Sure Africans have shared experiences, but there are also differences so large that should be recognized as a valid stories in an African anthology. The expectation that poverty and war should feature in an African story simply is as absurd as positing all women must experience dysmenorrhea because they’re women. Yet, such expectations are rampant.

Case in point, during my postgraduate program in the UK, my supervisor proceeded to tell me how dangerous Nigeria was after I mentioned I’d be returning to Nigeria when the program ended. He narrated how his sister, who worked for an NGO in Nigeria, had to have mobile police with her at all times. By the time he ended the story, I would have thought Nigeria was a war zone if I’d never lived there. Granted, not all of Nigeria is peaceful, but most parts, like where I live, are calm and a far cry from a war zone.

In an unrelated event, a surprised face met mine after I disclosed my tuition fees were paid by my parents and not a scholarship. Apparently, there are some people who think Africans just sit around waiting for financial assistance.

Still, my personal experiences were nothing compared to a Kenyan friend of mine, who was asked by a fellow a volunteer at a charity fundraiser to wear a plaque of sorts and carry a donation bucket, because wait for it… people were more likely to respond to pleas from an African.

A tasteless remark?

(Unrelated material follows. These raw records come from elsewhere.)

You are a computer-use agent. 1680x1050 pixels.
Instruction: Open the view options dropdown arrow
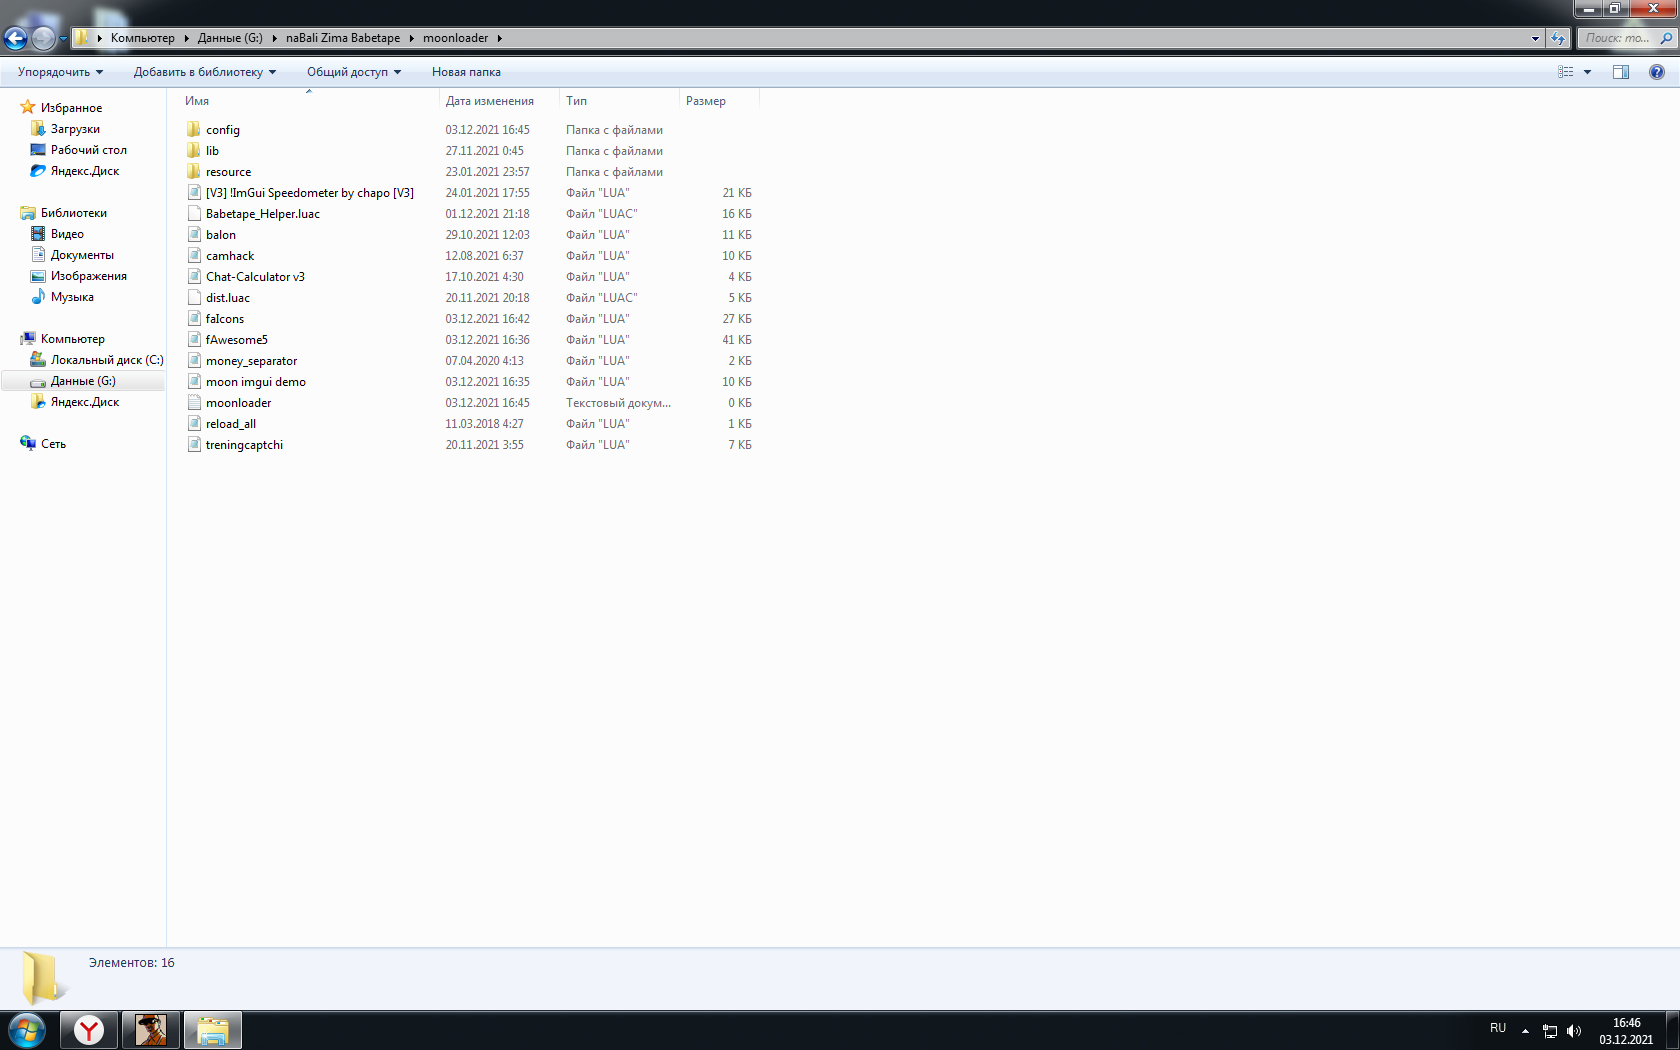tap(1587, 72)

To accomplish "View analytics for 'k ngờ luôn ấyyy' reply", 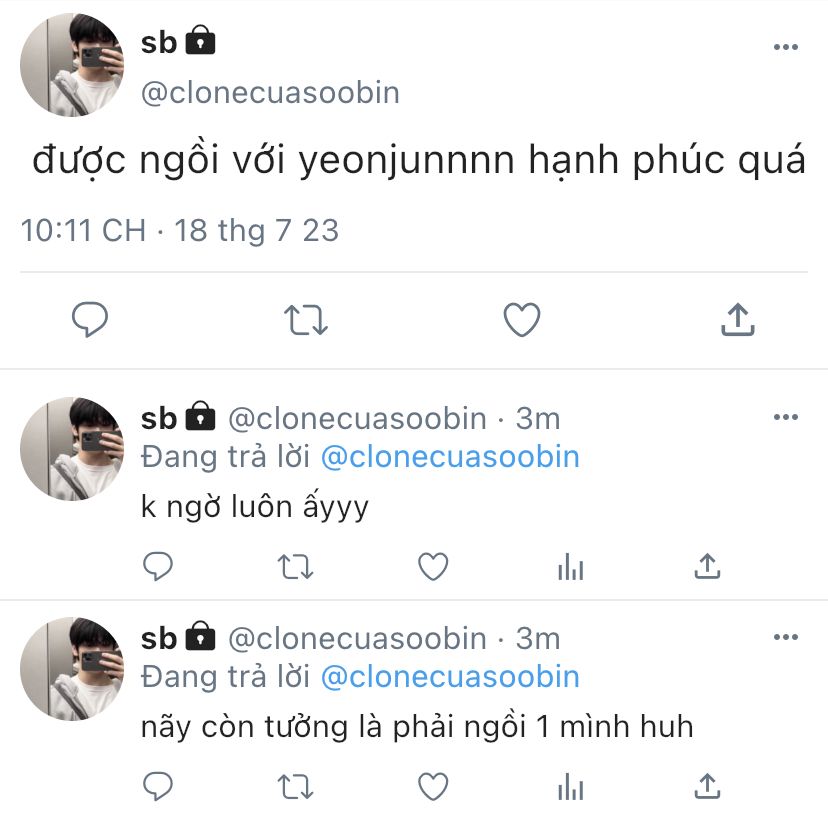I will click(x=570, y=566).
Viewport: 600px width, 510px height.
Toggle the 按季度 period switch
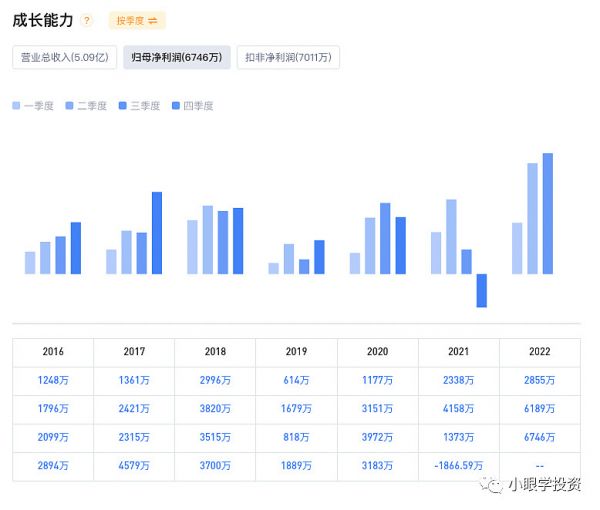(137, 21)
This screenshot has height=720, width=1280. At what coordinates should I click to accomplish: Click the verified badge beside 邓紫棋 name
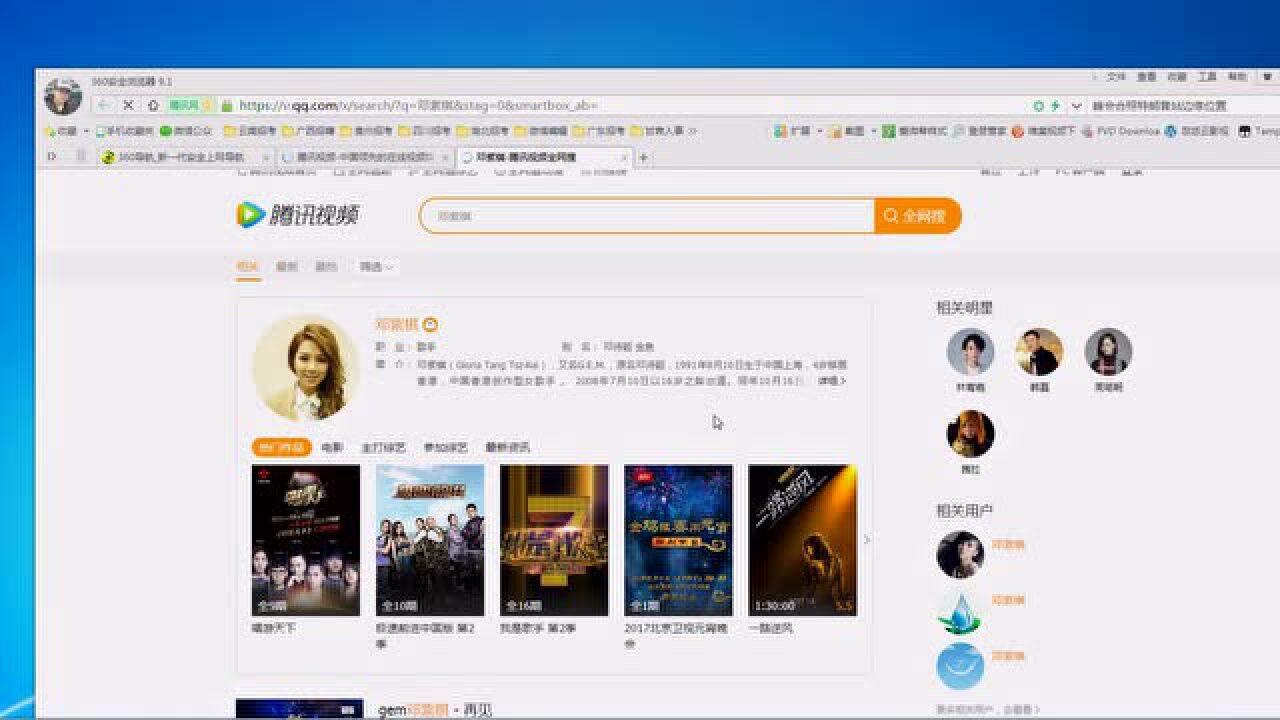(430, 325)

Yes. But that volunteer can’t really be blamed if they’ve been fed countless newsreels and TV ads with a morose voice-over soliciting one pound to help crying, black children with runny noses and flies swarming overhead. This insular narrative is a similar treatment applied to Native-Americans and Australian Aborigines, whose populations are often depicted by the media as poor and alcohol-dependent.

In the art of storytelling and creating impressions, the media has a companion in Hollywood, an industry notorious for promoting tropes among other things. For a primer on how Hollywood pictures Africa, one need not look any further than the final scenes of the movie Independence Day, where the aliens’ spaceships go up in flames on different continents after Will Smith saves the day. Australia was represented by its famous Sydney Opera House. And Africa? Africa was depicted as a bush with loin-clothed men wielding spears.

Dear Africans, do you come across these people regularly?
Clip from Independence Day
A quick survey of Hollywood’s Africa reveals one of these three realities: Africa is a hell hole teeming with ruthless warlords and tribes bent on brutalizing one another; a picturesque land where the red sun forever rises over acacias, and naked Africans and animals roam the vast Serengeti, or a continent of the eternally happy singers and dancers as handsomely portrayed in the Adam Sandler movie Blended.

These jaundiced and oft-repeated accounts serve no purpose other than to typecast and perhaps ridicule a people. Which is why diversity and representation matter—be they in the news, books, movies, or Hollywood movie studios. Not only do we become better informed when different stories are told, we encounter a panoramic view of our world through the eyes of others. And shows like An African City are helping do just that.